* TASK DESCRIPTION
Nothing but the lines from the one with "The width and height of the screenshot is (659, 494)." through the end of the listing below should appear in your reply, each copied exactly.

* DATA SECTION
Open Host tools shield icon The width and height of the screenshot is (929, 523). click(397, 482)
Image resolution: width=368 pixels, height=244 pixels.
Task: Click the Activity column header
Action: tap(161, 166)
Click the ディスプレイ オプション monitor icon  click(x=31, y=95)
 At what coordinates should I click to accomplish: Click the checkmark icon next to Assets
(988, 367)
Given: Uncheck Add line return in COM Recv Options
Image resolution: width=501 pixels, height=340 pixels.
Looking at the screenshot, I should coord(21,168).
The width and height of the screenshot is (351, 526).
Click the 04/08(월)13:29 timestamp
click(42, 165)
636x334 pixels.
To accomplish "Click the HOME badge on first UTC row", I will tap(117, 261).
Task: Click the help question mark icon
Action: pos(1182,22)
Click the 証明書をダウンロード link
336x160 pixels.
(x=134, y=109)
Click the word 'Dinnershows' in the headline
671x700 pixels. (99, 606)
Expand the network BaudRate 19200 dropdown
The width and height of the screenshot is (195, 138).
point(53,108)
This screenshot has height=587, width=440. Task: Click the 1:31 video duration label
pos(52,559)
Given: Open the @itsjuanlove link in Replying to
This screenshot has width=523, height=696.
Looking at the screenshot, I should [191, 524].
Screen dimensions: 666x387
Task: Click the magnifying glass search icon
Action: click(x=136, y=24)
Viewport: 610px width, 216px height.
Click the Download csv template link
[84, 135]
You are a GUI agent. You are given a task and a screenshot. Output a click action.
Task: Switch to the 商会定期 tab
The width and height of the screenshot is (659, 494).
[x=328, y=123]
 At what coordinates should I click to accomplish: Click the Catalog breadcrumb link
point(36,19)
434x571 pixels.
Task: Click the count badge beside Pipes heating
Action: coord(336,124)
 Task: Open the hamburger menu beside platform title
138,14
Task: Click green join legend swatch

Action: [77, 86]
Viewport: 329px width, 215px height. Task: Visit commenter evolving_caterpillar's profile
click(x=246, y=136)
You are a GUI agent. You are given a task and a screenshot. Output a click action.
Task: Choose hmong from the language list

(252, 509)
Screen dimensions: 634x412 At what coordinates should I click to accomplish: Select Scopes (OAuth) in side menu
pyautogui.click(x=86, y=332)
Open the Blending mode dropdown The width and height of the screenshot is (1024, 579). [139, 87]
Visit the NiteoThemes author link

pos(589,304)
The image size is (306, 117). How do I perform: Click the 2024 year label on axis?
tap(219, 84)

* ANSWER SECTION
The width and height of the screenshot is (659, 494).
[x=328, y=123]
 At what coordinates should I click to accomplish: Click the Catalog breadcrumb link
point(36,19)
434x571 pixels.
Task: Click the count badge beside Pipes heating
Action: coord(336,124)
 Task: Open the hamburger menu beside platform title
138,14
Task: Click green join legend swatch

Action: [77, 86]
Viewport: 329px width, 215px height. Task: Visit commenter evolving_caterpillar's profile
click(x=246, y=136)
You are a GUI agent. You are given a task and a screenshot. Output a click action.
Task: Choose hmong from the language list

(252, 509)
Screen dimensions: 634x412 At what coordinates should I click to accomplish: Select Scopes (OAuth) in side menu
pyautogui.click(x=86, y=332)
Open the Blending mode dropdown The width and height of the screenshot is (1024, 579). [139, 87]
Visit the NiteoThemes author link

pos(589,304)
The image size is (306, 117). How do I perform: Click the 2024 year label on axis?
tap(219, 84)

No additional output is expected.